I'm sure many of you were shaking your heads when I told you I stacked upwards of 6 sewn blocks--that's 12 layers of fabric, and cut them on the diagonal with my rotary cutter. My Olfa is in the picture, but I used my Martelli Ergo 2000 Rotary Cutter , and it sliced right through the stack. There was no precise cutting corner to corner with that method, but they still came out surprisingly good. I wanted you to see how I didn't fuss too much while sewing them into strips sets, and then into a row. When my row had 6 blocks, I lined up my edges for a quick trim. The fact that these were produced on the bias gave them a lot of ease to get the row straightened up. 

Afterward, I starched and pressed, and sewed 3 sets together. You can tell the rows were exactly even here, but I didn't trim any length yet.

Imagine I'm in a lovely studio, and not on my kitchen floor tonight, but I'm too tired to lug the project there. I found some cheddar colored cotton last Saturday for a song, and added some borders. Afterward, I trimmed the top and bottom. 

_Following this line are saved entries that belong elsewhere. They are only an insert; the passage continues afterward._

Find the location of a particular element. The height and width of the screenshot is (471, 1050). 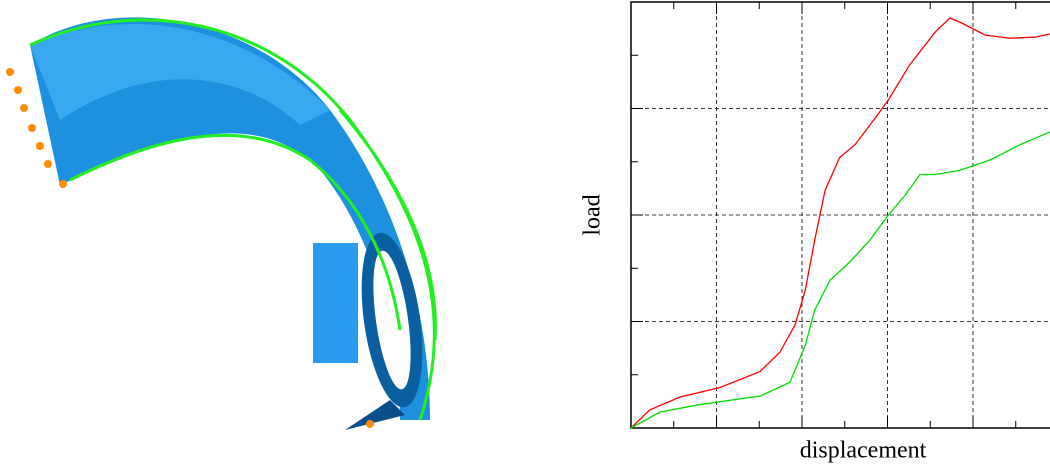

x-axis-label: displacement is located at coordinates (864, 451).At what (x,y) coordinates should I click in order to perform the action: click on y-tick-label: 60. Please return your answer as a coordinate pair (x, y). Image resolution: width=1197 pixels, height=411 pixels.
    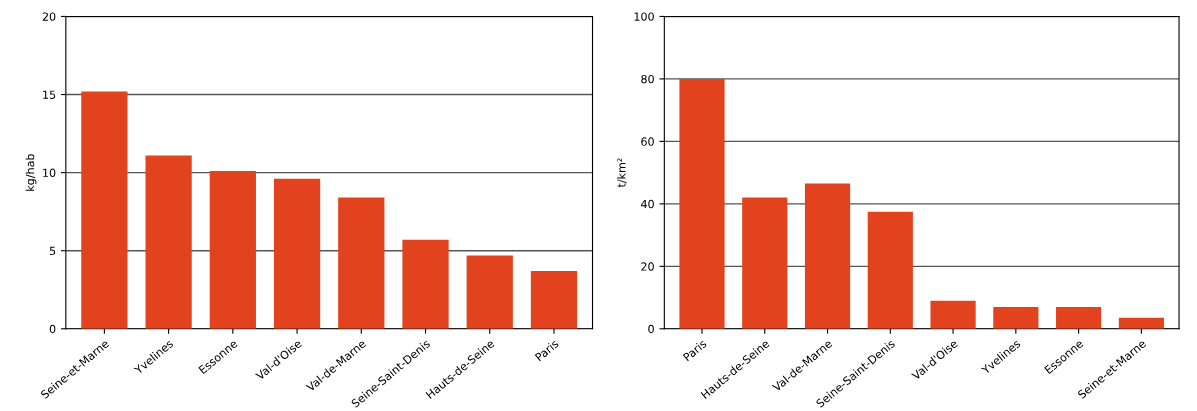
    Looking at the image, I should click on (648, 142).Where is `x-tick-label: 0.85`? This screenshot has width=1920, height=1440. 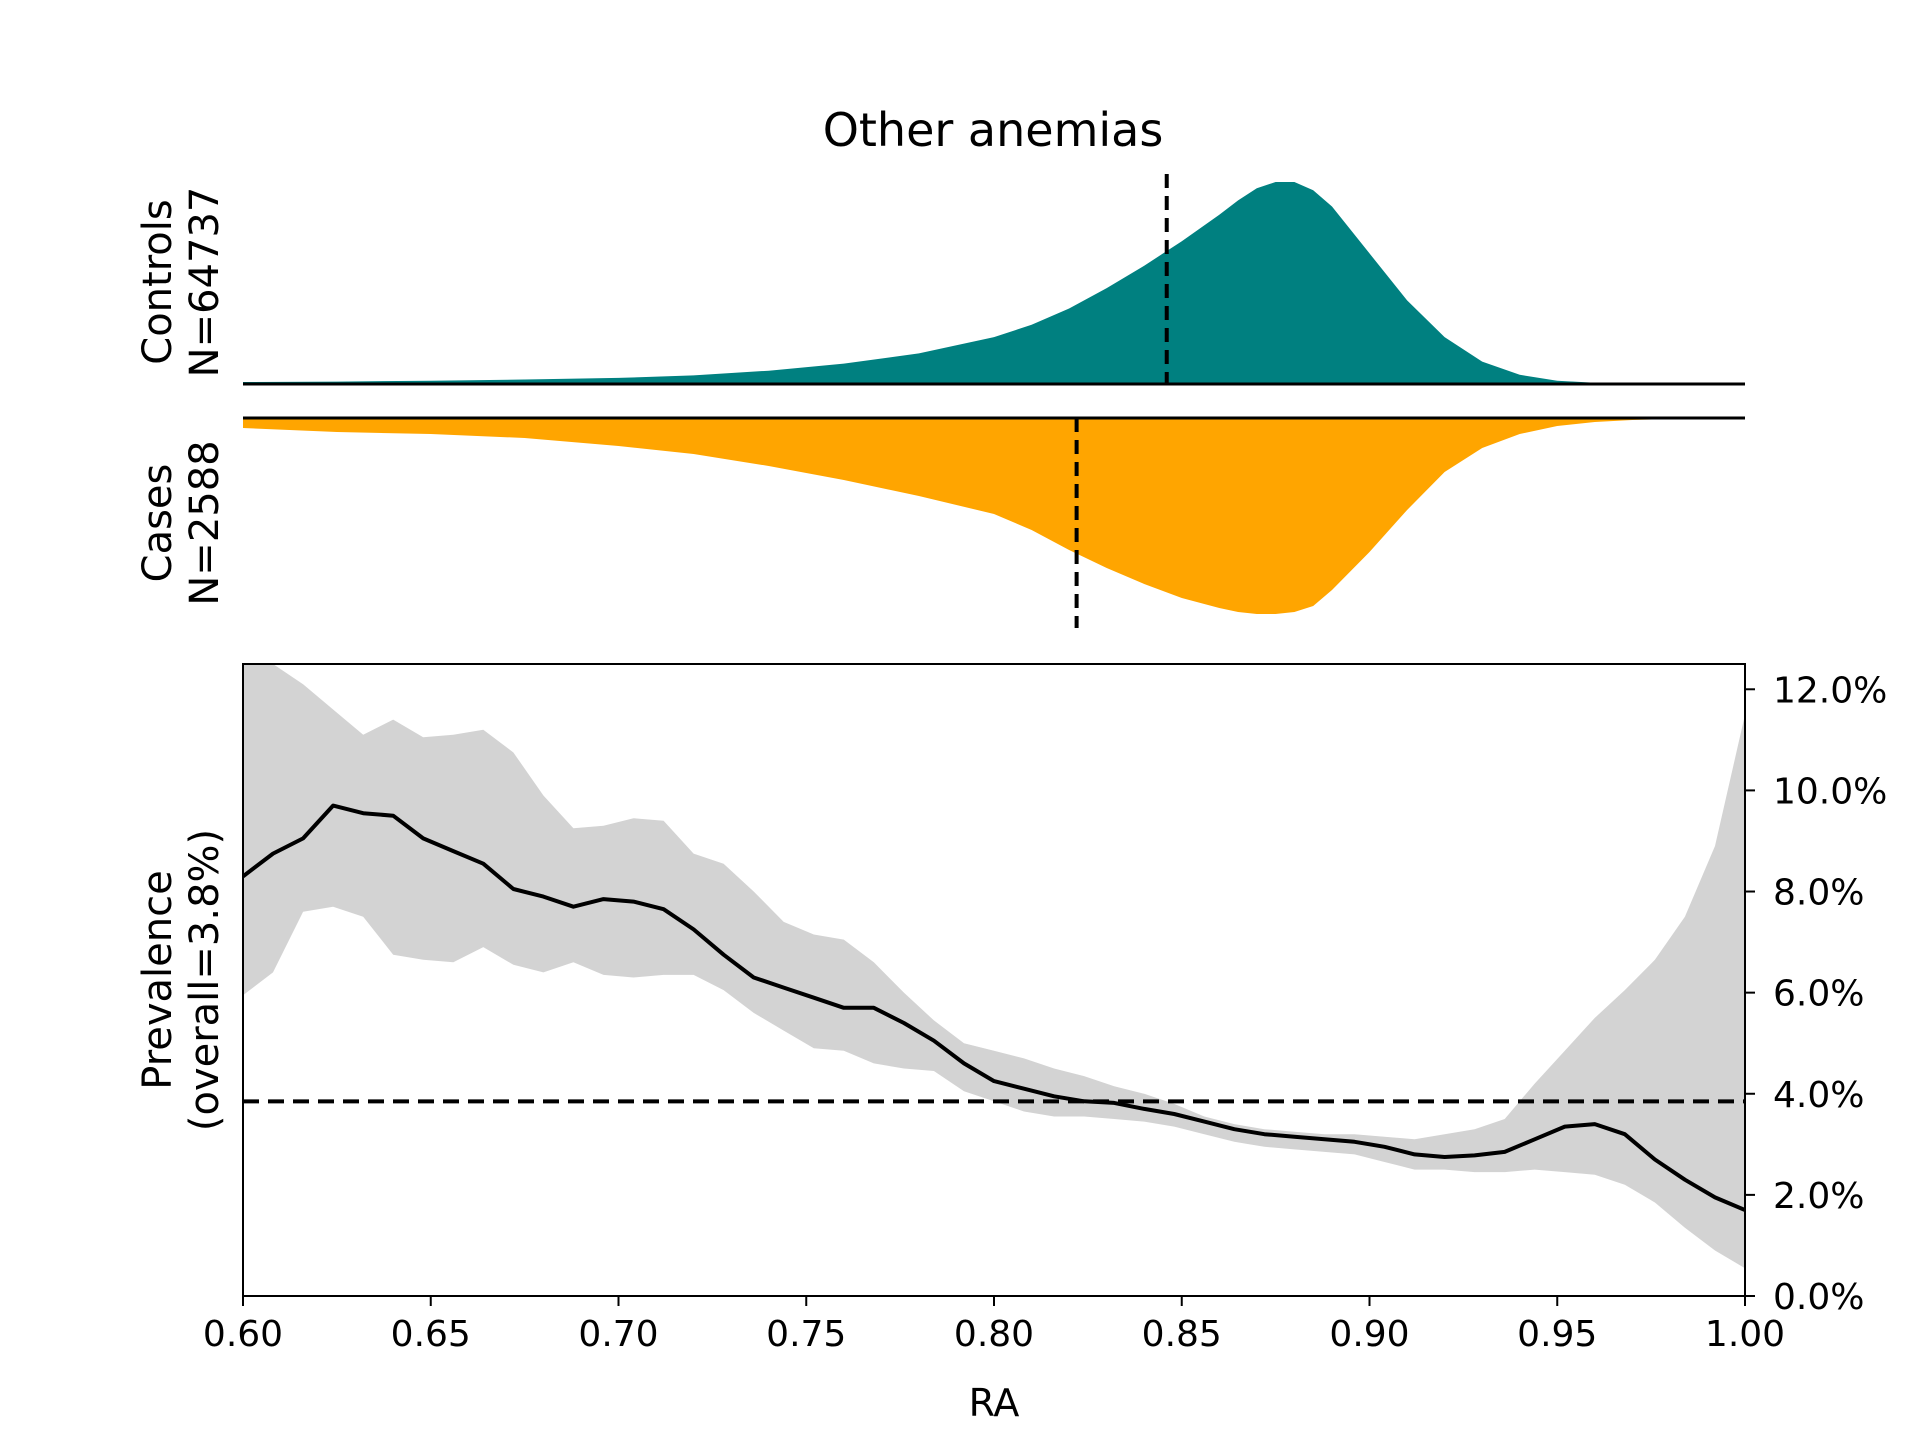 x-tick-label: 0.85 is located at coordinates (1182, 1334).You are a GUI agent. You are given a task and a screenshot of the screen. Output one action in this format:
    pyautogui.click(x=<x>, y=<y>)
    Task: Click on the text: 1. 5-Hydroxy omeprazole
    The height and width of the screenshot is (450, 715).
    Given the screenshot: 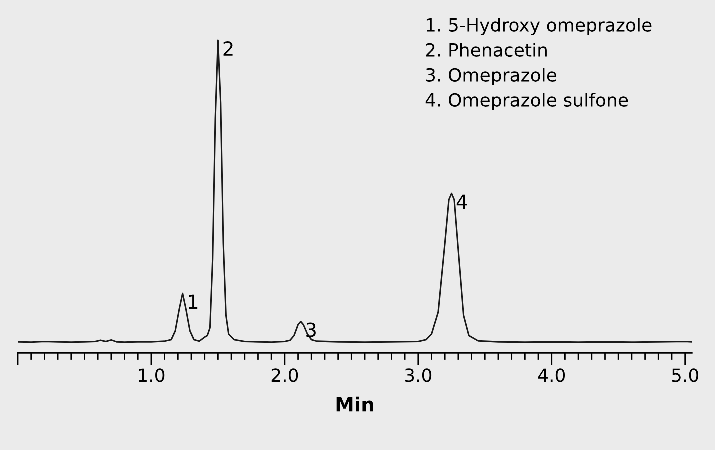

I think I'm starting to believe that cheddar is a neutral. I think it looks beautiful with all those diverse colors. Don't you?

There was enough of one burgundy fabric to do a top and bottom to the center, and then I added side borders with another. I had to do some creative piecing to  make those sides long enough, but there are 2 vintage fabrics that are all used up now. Hurrah!

Tomorrow I'll finish out the other two borders I have planned, and this will be ready for the longarm. It's about 50" x 70" right now, and needs to be at least 60" x 80". 

This gal is heading to bed now to be up nice and early. There are several quilts that need just finishing touches, and then I can start some new ones. I've got a list going with ideas, but if there are any good patterns you make for charity and would like to share, I'd love to hear them. Variety is good!

Come on, Doxie girls.
Let's snuggle up, and dream of quilts.
Tomorrow we need to sew.


Angie in SoCal said...

I don't know how big your fabrics are. I've found that if they're about a fat quarter or larger making a big block quilt goes fast.

Julie said...

It just depends what I have, but I definitely agree with you. Larger pieces means few seams, less sewing, and a quicker top. I've started limiting my design options to nothing under 5", but 10" makes even more sense. Knowing your finished dimensions can help you decide what size blocks you want to use, too.

The other thing I'm finding, Angie, is if there is a row with a lot of seams, don't put it next to another row you need to line up seam allowances. It's much easier to move quickly with a solid border, row or block beside it.

Sue said...

I love the colour combination in this quilt - the cheddar is genius!

Unknown said...

I agree, the cheddar color is wonderful - a real 'go-to' color. I also like light gray for a neutral. You are bringing some great designs to light....for charity comforters! Yeah!

Stitchin At Home said...

Love this Julie the cheddar is perfect and something I never would have thought of.

Anja @ Anja Quilts said...

Looking great!! I have to remember you can make flying geese with HST's. So much easier.

kupton52 said...

The cheddar looks wonderful with the burgundy and the pinks/browns in your "flock". What a great fabric find. Blessings from southern WV....

Kate said...

The cheddar makes for a nice contrast with all the red. You are really moving along.